Report each line of the data that has "icon" somewhere in it.

—————

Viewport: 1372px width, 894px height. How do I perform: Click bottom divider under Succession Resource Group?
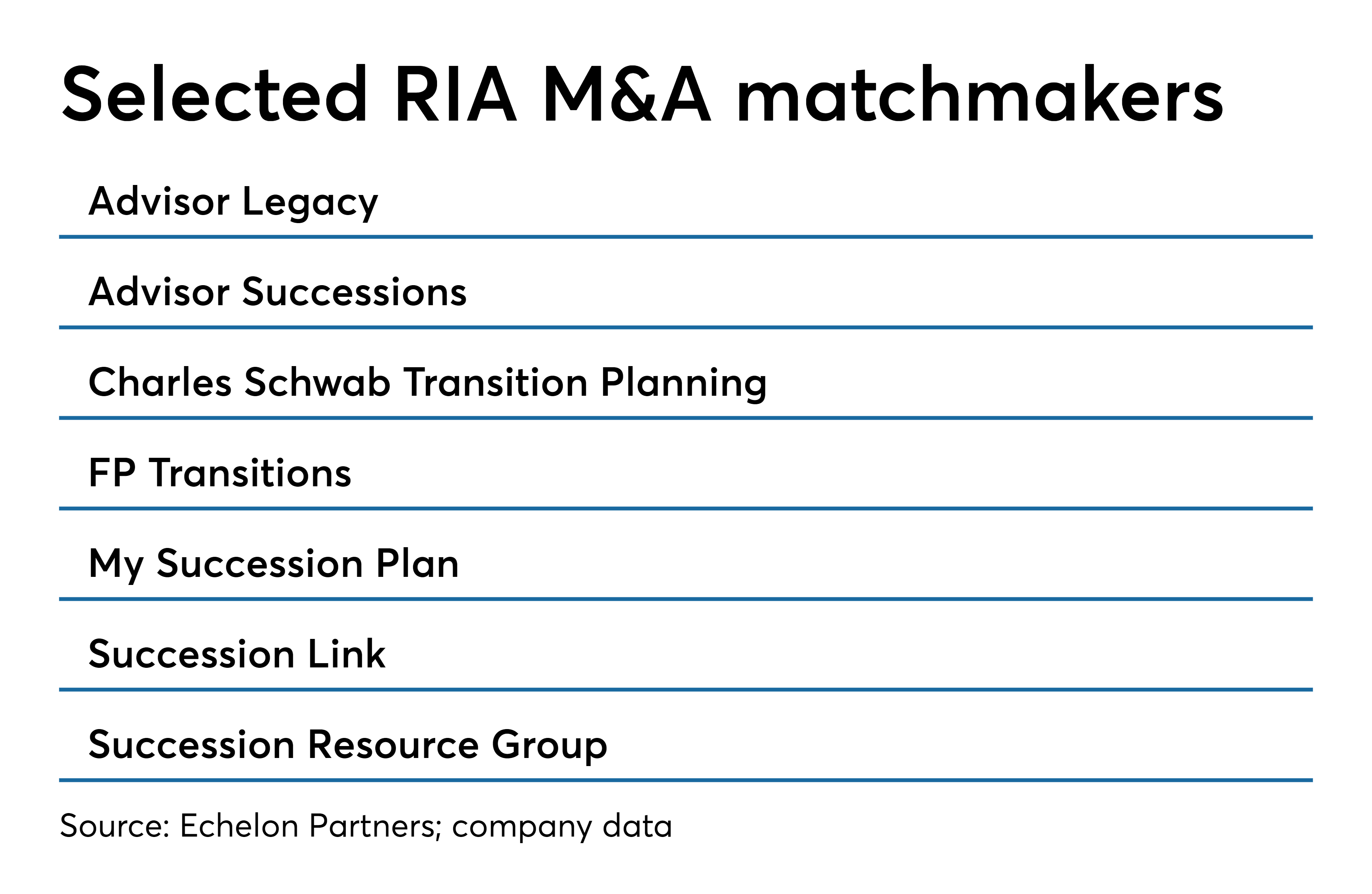(x=686, y=780)
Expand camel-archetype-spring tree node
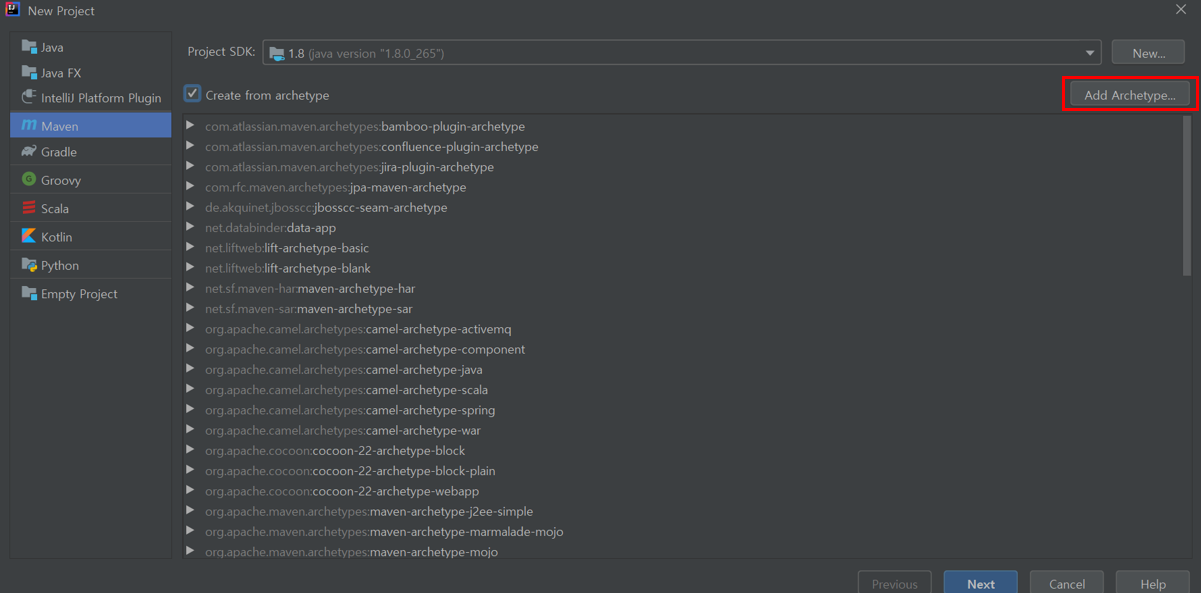The width and height of the screenshot is (1201, 593). point(190,410)
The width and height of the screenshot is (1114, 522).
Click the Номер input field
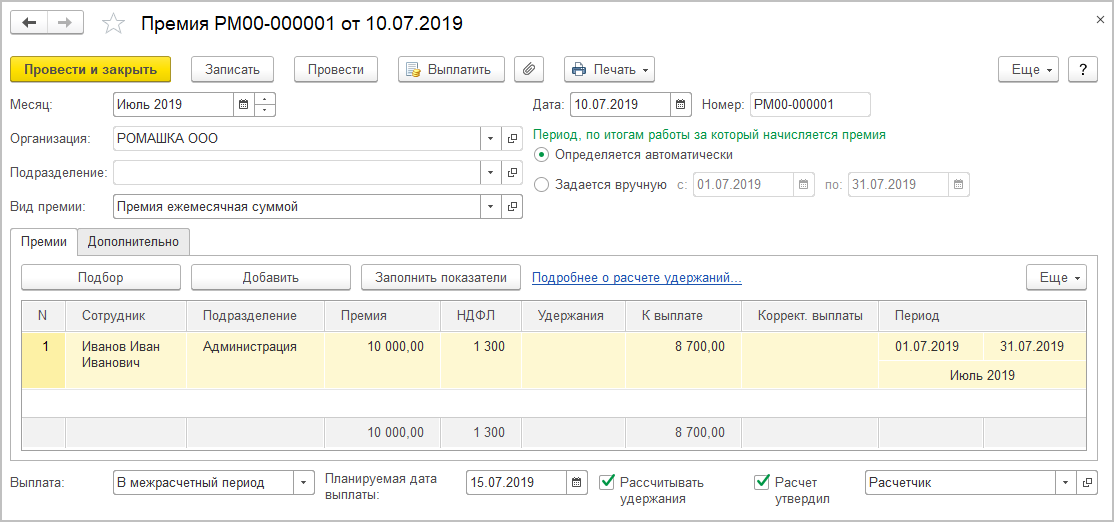[810, 104]
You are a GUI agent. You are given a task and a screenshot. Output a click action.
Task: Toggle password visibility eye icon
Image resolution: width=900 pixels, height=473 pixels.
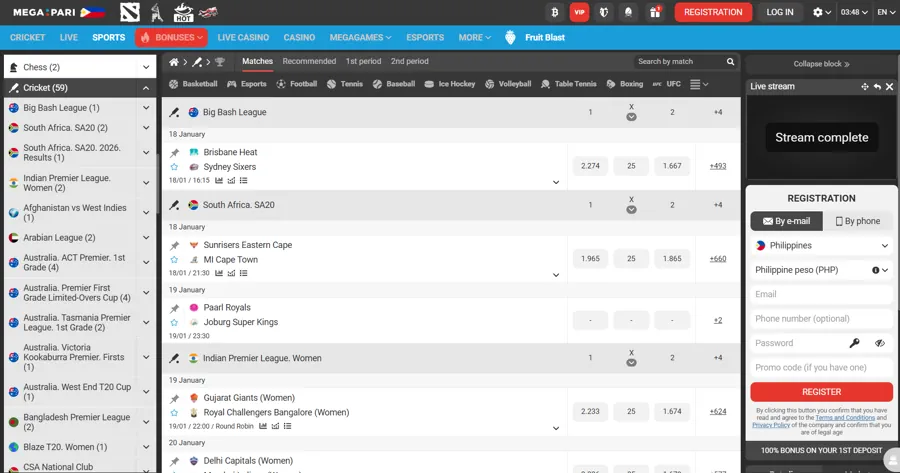click(880, 343)
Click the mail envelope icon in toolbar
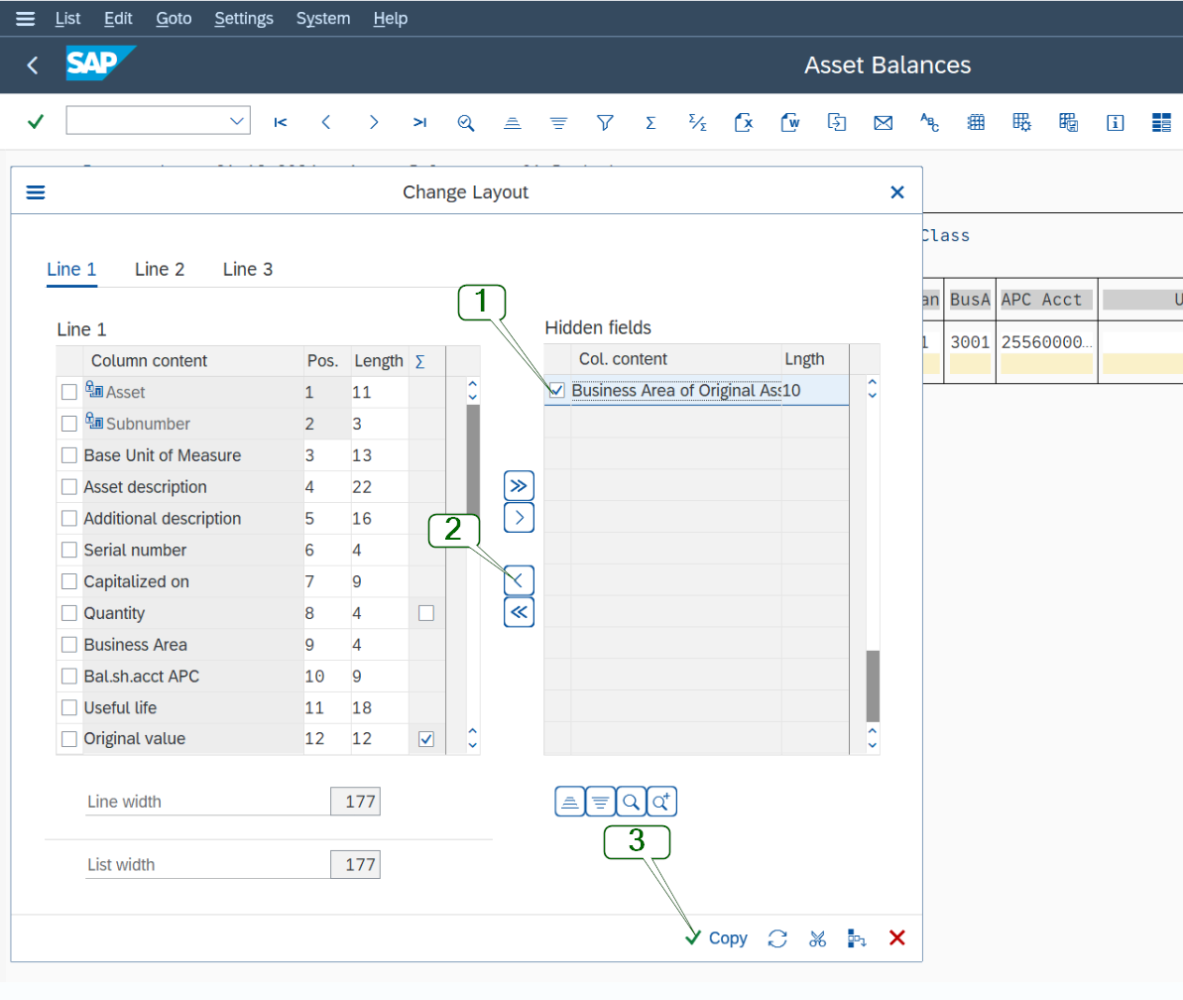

—————

*Solution to this exercise*
Task: Toggle password visibility eye icon
Click the mail envelope icon in toolbar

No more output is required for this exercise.